- _Instructions for the task_
Go through the data below and return each line where the string "will" appears.

- _Data for analysis_

----

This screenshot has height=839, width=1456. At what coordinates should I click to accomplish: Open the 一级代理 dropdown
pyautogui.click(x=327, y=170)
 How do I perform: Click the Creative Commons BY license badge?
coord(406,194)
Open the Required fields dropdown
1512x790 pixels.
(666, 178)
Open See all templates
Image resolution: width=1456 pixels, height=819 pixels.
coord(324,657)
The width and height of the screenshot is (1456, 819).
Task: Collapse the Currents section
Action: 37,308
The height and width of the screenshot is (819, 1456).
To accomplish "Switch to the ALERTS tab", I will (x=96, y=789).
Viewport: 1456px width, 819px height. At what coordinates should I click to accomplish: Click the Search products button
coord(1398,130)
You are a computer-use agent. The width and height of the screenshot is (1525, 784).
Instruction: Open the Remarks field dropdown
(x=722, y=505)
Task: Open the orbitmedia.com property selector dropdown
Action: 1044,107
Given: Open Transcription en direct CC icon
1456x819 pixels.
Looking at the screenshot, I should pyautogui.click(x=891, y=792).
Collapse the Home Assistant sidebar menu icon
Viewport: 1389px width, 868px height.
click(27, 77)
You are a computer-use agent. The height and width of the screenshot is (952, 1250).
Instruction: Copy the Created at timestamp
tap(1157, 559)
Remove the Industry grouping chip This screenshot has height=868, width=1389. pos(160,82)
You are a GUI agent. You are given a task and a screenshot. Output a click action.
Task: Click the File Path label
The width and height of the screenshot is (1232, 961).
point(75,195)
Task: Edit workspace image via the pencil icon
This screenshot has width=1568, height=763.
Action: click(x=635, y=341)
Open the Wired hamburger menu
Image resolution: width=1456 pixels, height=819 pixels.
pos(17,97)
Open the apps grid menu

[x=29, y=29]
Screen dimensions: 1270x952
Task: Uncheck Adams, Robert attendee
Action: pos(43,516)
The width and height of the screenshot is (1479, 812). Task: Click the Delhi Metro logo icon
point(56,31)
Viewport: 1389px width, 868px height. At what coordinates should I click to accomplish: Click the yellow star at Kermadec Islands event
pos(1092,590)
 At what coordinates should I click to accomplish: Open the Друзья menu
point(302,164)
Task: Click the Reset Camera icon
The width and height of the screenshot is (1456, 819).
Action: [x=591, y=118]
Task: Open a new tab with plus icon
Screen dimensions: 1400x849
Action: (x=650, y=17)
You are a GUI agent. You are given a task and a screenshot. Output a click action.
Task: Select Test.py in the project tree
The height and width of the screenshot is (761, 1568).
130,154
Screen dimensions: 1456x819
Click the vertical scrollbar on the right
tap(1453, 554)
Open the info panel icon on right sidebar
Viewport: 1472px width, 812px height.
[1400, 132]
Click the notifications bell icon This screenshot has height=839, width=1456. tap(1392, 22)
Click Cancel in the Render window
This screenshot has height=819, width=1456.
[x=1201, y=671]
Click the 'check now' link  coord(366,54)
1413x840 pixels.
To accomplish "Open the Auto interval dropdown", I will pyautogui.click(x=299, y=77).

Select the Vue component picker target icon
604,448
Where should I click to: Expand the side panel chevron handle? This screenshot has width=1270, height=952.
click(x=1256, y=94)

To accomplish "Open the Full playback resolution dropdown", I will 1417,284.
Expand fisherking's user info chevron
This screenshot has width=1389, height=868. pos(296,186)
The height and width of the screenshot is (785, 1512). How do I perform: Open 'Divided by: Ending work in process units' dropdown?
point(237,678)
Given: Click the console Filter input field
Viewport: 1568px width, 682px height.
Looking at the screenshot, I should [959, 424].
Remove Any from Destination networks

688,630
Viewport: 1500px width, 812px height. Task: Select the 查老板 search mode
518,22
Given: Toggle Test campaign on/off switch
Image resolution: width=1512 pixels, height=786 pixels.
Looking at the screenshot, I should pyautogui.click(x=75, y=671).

----

- _Answer section_
To accomplish "Switch to the ALERTS tab", I will (x=96, y=789).
To accomplish "Open the Auto interval dropdown", I will pyautogui.click(x=299, y=77).
To accomplish "Open the Full playback resolution dropdown", I will 1417,284.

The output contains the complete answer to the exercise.